[Saved entries]
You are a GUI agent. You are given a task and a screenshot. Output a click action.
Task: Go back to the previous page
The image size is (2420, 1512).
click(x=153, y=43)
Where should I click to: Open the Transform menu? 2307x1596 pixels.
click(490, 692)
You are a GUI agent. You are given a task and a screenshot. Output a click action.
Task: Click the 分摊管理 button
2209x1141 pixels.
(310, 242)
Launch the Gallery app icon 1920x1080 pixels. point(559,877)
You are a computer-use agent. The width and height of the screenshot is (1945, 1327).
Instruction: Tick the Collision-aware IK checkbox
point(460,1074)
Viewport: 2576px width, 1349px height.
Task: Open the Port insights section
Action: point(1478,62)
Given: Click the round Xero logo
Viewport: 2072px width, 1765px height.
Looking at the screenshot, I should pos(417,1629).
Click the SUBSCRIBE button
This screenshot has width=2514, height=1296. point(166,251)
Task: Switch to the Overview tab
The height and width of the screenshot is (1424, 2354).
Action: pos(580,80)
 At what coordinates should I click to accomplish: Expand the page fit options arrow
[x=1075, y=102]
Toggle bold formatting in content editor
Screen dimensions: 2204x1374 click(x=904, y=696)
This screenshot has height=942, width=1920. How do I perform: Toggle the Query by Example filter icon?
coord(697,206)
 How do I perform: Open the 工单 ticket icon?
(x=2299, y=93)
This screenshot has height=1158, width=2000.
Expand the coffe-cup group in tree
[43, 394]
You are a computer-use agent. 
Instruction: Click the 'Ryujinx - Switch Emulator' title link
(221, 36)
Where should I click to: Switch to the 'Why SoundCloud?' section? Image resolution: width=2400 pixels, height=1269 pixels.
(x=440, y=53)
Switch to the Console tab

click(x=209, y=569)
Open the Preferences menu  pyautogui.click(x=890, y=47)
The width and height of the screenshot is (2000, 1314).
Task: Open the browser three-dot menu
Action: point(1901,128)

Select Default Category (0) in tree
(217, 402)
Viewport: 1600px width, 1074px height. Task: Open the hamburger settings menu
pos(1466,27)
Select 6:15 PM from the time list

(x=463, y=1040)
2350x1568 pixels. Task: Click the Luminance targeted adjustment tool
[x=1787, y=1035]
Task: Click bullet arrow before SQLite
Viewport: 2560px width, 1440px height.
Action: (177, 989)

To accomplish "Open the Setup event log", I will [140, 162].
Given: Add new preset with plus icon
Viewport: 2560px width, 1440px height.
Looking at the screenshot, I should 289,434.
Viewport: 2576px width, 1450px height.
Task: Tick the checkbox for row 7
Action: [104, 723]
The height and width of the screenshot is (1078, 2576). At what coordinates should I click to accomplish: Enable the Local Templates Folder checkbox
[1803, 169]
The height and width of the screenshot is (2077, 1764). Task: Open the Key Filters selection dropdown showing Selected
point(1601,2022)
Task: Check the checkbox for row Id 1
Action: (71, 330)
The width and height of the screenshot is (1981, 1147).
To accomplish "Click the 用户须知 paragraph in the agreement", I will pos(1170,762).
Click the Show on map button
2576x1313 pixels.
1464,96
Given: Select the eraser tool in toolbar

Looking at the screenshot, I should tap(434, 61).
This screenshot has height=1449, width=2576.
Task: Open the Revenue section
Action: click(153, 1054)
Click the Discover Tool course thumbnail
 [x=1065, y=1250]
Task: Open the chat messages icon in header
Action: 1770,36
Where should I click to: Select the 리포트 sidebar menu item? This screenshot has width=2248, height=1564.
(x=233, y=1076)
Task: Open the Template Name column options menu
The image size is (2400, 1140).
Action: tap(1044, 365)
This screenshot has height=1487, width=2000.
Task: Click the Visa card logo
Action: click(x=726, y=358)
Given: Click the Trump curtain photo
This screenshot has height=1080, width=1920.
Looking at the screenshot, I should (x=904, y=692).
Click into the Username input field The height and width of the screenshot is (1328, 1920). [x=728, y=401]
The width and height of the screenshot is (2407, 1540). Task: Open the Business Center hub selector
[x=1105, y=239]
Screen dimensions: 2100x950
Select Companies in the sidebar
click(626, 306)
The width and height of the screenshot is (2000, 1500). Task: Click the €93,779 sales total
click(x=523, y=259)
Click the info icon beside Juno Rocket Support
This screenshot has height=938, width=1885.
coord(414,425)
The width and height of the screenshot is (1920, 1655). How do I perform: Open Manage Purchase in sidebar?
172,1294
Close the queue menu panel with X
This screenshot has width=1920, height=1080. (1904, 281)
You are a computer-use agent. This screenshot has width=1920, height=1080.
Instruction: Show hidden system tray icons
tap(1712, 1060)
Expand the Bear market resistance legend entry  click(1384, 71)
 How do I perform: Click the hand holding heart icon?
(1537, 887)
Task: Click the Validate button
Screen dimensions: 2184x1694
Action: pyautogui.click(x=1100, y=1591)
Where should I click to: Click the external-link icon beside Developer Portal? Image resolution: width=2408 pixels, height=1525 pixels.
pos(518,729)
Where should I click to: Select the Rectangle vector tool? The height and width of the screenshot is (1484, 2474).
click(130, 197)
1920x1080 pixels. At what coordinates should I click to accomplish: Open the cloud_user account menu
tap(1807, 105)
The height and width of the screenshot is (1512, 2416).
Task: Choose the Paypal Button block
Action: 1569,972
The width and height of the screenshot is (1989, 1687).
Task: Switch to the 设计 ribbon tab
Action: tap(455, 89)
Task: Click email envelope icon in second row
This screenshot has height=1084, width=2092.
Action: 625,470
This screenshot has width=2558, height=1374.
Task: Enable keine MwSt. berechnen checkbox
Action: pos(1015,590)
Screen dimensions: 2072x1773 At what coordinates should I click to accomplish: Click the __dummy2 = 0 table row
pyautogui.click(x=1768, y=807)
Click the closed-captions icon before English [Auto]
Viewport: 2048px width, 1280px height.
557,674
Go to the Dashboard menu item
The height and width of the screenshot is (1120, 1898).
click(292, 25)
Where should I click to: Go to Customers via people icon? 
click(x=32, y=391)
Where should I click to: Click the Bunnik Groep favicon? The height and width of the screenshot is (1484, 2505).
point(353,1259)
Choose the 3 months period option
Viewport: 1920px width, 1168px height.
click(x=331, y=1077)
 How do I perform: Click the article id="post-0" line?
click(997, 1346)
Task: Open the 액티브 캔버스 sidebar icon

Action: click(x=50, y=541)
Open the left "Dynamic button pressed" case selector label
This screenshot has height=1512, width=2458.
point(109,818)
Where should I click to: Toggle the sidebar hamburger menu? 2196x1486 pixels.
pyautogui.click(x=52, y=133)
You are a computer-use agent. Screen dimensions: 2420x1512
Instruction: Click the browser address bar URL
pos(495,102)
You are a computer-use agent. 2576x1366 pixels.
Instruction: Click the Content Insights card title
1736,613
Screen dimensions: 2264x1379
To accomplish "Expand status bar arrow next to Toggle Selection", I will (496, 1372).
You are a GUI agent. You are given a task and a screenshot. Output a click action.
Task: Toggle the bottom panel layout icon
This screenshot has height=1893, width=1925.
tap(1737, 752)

◆ **ACTION ITEM**: Reproduce each entry above. Every word must match.

◆ **SOLVED PROBLEM**:
You are a GUI agent. You are given a task and a screenshot. Output a click action.
Task: Go back to the previous page
The image size is (2420, 1512).
click(x=153, y=43)
Where should I click to: Open the Transform menu? 2307x1596 pixels.
click(490, 692)
You are a GUI agent. You are given a task and a screenshot. Output a click action.
Task: Click the 分摊管理 button
2209x1141 pixels.
(310, 242)
Launch the Gallery app icon 1920x1080 pixels. point(559,877)
You are a computer-use agent. The width and height of the screenshot is (1945, 1327).
Instruction: Tick the Collision-aware IK checkbox
point(460,1074)
Viewport: 2576px width, 1349px height.
Task: Open the Port insights section
Action: point(1478,62)
Given: Click the round Xero logo
Viewport: 2072px width, 1765px height.
Looking at the screenshot, I should pos(417,1629).
Click the SUBSCRIBE button
This screenshot has width=2514, height=1296. point(166,251)
Task: Switch to the Overview tab
The height and width of the screenshot is (1424, 2354).
Action: pos(580,80)
 At what coordinates should I click to accomplish: Expand the page fit options arrow
[x=1075, y=102]
Toggle bold formatting in content editor
Screen dimensions: 2204x1374 click(x=904, y=696)
This screenshot has height=942, width=1920. How do I perform: Toggle the Query by Example filter icon?
coord(697,206)
 How do I perform: Open the 工单 ticket icon?
(x=2299, y=93)
This screenshot has height=1158, width=2000.
Expand the coffe-cup group in tree
[43, 394]
You are a computer-use agent. 
Instruction: Click the 'Ryujinx - Switch Emulator' title link
(221, 36)
Where should I click to: Switch to the 'Why SoundCloud?' section? Image resolution: width=2400 pixels, height=1269 pixels.
(x=440, y=53)
Switch to the Console tab

click(x=209, y=569)
Open the Preferences menu  pyautogui.click(x=890, y=47)
The width and height of the screenshot is (2000, 1314).
Task: Open the browser three-dot menu
Action: point(1901,128)

Select Default Category (0) in tree
(217, 402)
Viewport: 1600px width, 1074px height. Task: Open the hamburger settings menu
pos(1466,27)
Select 6:15 PM from the time list

(x=463, y=1040)
2350x1568 pixels. Task: Click the Luminance targeted adjustment tool
[x=1787, y=1035]
Task: Click bullet arrow before SQLite
Viewport: 2560px width, 1440px height.
Action: (177, 989)

To accomplish "Open the Setup event log", I will [140, 162].
Given: Add new preset with plus icon
Viewport: 2560px width, 1440px height.
Looking at the screenshot, I should 289,434.
Viewport: 2576px width, 1450px height.
Task: Tick the checkbox for row 7
Action: [104, 723]
The height and width of the screenshot is (1078, 2576). At what coordinates should I click to accomplish: Enable the Local Templates Folder checkbox
[1803, 169]
The height and width of the screenshot is (2077, 1764). Task: Open the Key Filters selection dropdown showing Selected
point(1601,2022)
Task: Check the checkbox for row Id 1
Action: (71, 330)
The width and height of the screenshot is (1981, 1147).
To accomplish "Click the 用户须知 paragraph in the agreement", I will pos(1170,762).
Click the Show on map button
2576x1313 pixels.
1464,96
Given: Select the eraser tool in toolbar

Looking at the screenshot, I should tap(434, 61).
This screenshot has height=1449, width=2576.
Task: Open the Revenue section
Action: click(153, 1054)
Click the Discover Tool course thumbnail
 [x=1065, y=1250]
Task: Open the chat messages icon in header
Action: 1770,36
Where should I click to: Select the 리포트 sidebar menu item? This screenshot has width=2248, height=1564.
(x=233, y=1076)
Task: Open the Template Name column options menu
The image size is (2400, 1140).
Action: tap(1044, 365)
This screenshot has height=1487, width=2000.
Task: Click the Visa card logo
Action: click(x=726, y=358)
Given: Click the Trump curtain photo
This screenshot has height=1080, width=1920.
Looking at the screenshot, I should (x=904, y=692).
Click into the Username input field The height and width of the screenshot is (1328, 1920). [x=728, y=401]
The width and height of the screenshot is (2407, 1540). Task: Open the Business Center hub selector
[x=1105, y=239]
Screen dimensions: 2100x950
Select Companies in the sidebar
click(626, 306)
The width and height of the screenshot is (2000, 1500). Task: Click the €93,779 sales total
click(x=523, y=259)
Click the info icon beside Juno Rocket Support
This screenshot has height=938, width=1885.
coord(414,425)
The width and height of the screenshot is (1920, 1655). How do I perform: Open Manage Purchase in sidebar?
172,1294
Close the queue menu panel with X
This screenshot has width=1920, height=1080. (1904, 281)
You are a computer-use agent. This screenshot has width=1920, height=1080.
Instruction: Show hidden system tray icons
tap(1712, 1060)
Expand the Bear market resistance legend entry  click(1384, 71)
 How do I perform: Click the hand holding heart icon?
(1537, 887)
Task: Click the Validate button
Screen dimensions: 2184x1694
Action: pyautogui.click(x=1100, y=1591)
Where should I click to: Click the external-link icon beside Developer Portal? Image resolution: width=2408 pixels, height=1525 pixels.
pos(518,729)
Where should I click to: Select the Rectangle vector tool? The height and width of the screenshot is (1484, 2474).
click(130, 197)
1920x1080 pixels. At what coordinates should I click to accomplish: Open the cloud_user account menu
tap(1807, 105)
The height and width of the screenshot is (1512, 2416).
Task: Choose the Paypal Button block
Action: 1569,972
The width and height of the screenshot is (1989, 1687).
Task: Switch to the 设计 ribbon tab
Action: tap(455, 89)
Task: Click email envelope icon in second row
This screenshot has height=1084, width=2092.
Action: 625,470
This screenshot has width=2558, height=1374.
Task: Enable keine MwSt. berechnen checkbox
Action: pos(1015,590)
Screen dimensions: 2072x1773 At what coordinates should I click to accomplish: Click the __dummy2 = 0 table row
pyautogui.click(x=1768, y=807)
Click the closed-captions icon before English [Auto]
Viewport: 2048px width, 1280px height.
557,674
Go to the Dashboard menu item
The height and width of the screenshot is (1120, 1898).
click(292, 25)
Where should I click to: Go to Customers via people icon? 
click(x=32, y=391)
Where should I click to: Click the Bunnik Groep favicon? The height and width of the screenshot is (1484, 2505).
point(353,1259)
Choose the 3 months period option
Viewport: 1920px width, 1168px height.
click(x=331, y=1077)
 How do I perform: Click the article id="post-0" line?
click(997, 1346)
Task: Open the 액티브 캔버스 sidebar icon

Action: click(x=50, y=541)
Open the left "Dynamic button pressed" case selector label
This screenshot has height=1512, width=2458.
point(109,818)
Where should I click to: Toggle the sidebar hamburger menu? 2196x1486 pixels.
pyautogui.click(x=52, y=133)
You are a computer-use agent. Screen dimensions: 2420x1512
Instruction: Click the browser address bar URL
pos(495,102)
You are a computer-use agent. 2576x1366 pixels.
Instruction: Click the Content Insights card title
1736,613
Screen dimensions: 2264x1379
To accomplish "Expand status bar arrow next to Toggle Selection", I will (496, 1372).
You are a GUI agent. You are given a task and a screenshot. Output a click action.
Task: Toggle the bottom panel layout icon
This screenshot has height=1893, width=1925.
tap(1737, 752)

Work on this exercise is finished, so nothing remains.